Why integrate Jamf Pro with Intune?
Jamf Pro is the best tool for managing Macs. Microsoft Entra ID and Conditional Access are how modern enterprises gate access to email, files, and SaaS apps. Without integration, your Macs are invisible to Conditional Access — meaning a non-compliant or unknown Mac can still reach corporate data.
With the integration in place:
- Jamf Pro evaluates each Mac against your compliance criteria (encryption, OS version, security settings).
- Jamf shares that compliance state with Intune and Entra ID.
- Conditional Access policies then allow or block access to Microsoft 365 and other apps based on real device health — the same way they already do for Windows devices.
Prerequisites
- Jamf Pro (cloud-hosted or on-prem) with administrator access
- Microsoft Intune and Entra ID P1 licensing for Conditional Access
- The Company Portal app for macOS
- Devices enrolled in Jamf via Automated Device Enrollment (Apple Business Manager) or user-initiated enrollment
The setup, step by step
1. Connect Jamf Pro to Intune
In Jamf Pro, go to Settings > Global Management > Device Compliance and enable the connection for macOS. You’ll authenticate to Microsoft with a Global Administrator account and grant consent to the Jamf applications in Entra ID. On the Intune side, confirm the connector shows as Active under Tenant administration > Connectors and tokens > Device compliance partners.
2. Define compliance in a Smart Group
Jamf decides what “compliant” means using a Smart Group.

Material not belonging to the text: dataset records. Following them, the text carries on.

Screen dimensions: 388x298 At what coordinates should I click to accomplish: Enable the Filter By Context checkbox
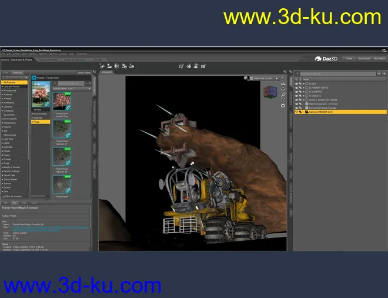coord(4,196)
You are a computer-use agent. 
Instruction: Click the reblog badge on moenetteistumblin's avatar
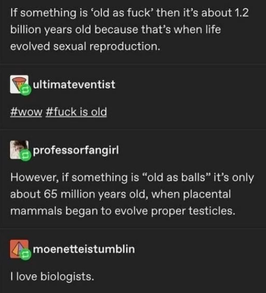25,255
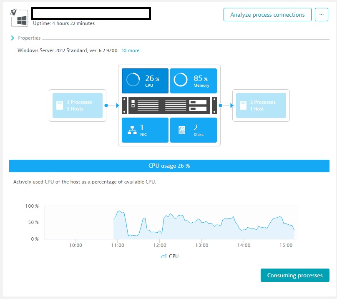
Task: Open the 2 Disks tile
Action: pos(194,130)
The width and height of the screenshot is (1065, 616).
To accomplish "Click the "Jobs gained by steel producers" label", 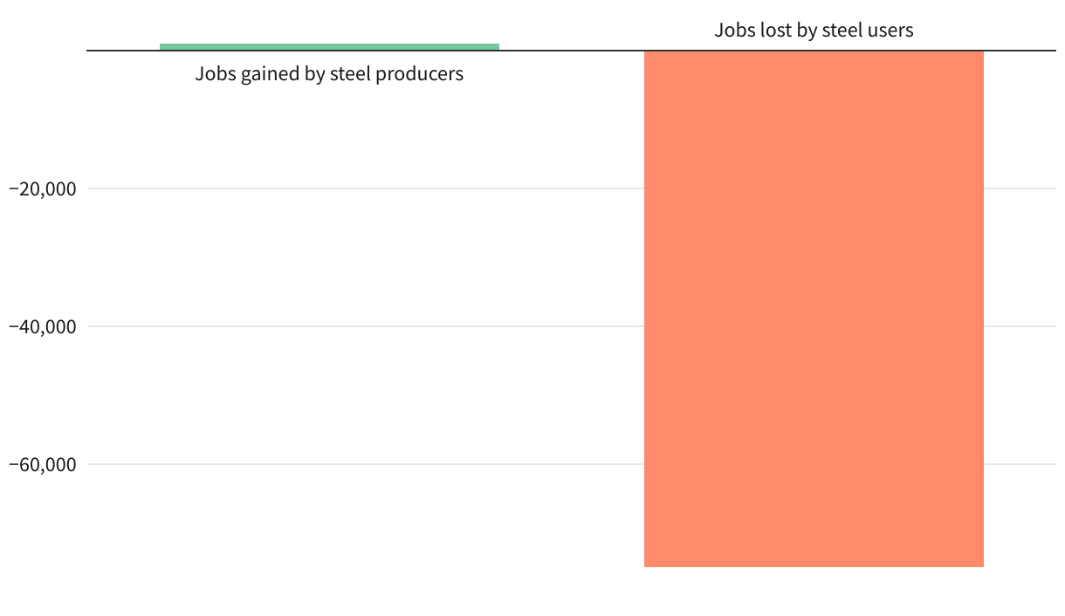I will 329,74.
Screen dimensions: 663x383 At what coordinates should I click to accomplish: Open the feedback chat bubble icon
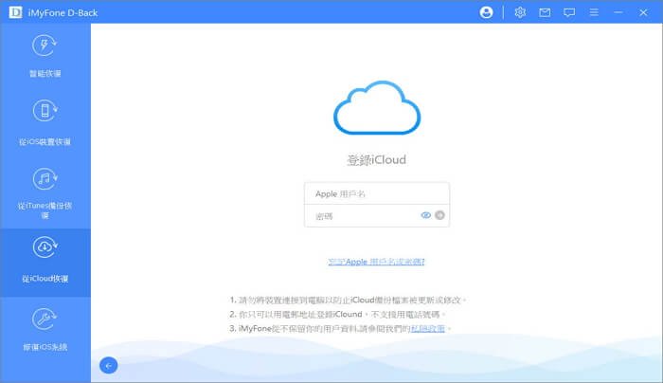click(x=569, y=12)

Build one that captures your real security baseline — for example: FileVault enabled, OS within your supported versions, firewall on, and no critical patches missing. Devices in the group report as compliant; everything else reports as non-compliant.
3. Deploy Company Portal and register devices
Deploy the Company Portal app with a Jamf policy, then prompt users to register their Mac with Entra ID through Jamf Self Service. Registration links the device record in Jamf to the identity platform so Conditional Access can evaluate it.
4. Build the Conditional Access policy
In Entra ID, create a Conditional Access policy that requires a compliant device for your chosen apps — start with Microsoft 365. Scope it to a pilot group first. Once the pilot proves out, expand in rings, just like OS updates.
Lessons from a 1,000+ device rollout
- Pilot with IT first. Registration prompts confuse users if you haven’t prepared communications and a quick how-to article.
- Watch for stale device records. Re-provisioned Macs can leave duplicate Entra ID records; clean them up or users hit access blocks that look random.
- Make the Smart Group forgiving at first. Begin with encryption and OS version only, measure your real compliance rate, then tighten criteria as remediation policies catch devices up.
- Monitor both consoles. Compliance state flows Jamf → Intune → Entra ID; when troubleshooting, check where in that chain the state is stuck.
The result
Once live, every Mac in the fleet is evaluated by the same Conditional Access rules as Windows devices. Lost or out-of-date machines lose access to corporate data automatically, auditors get one compliance report instead of two, and the security team stops treating Macs as an exception. If you’re running Jamf and Intune side by side without this integration, it should be next on your roadmap.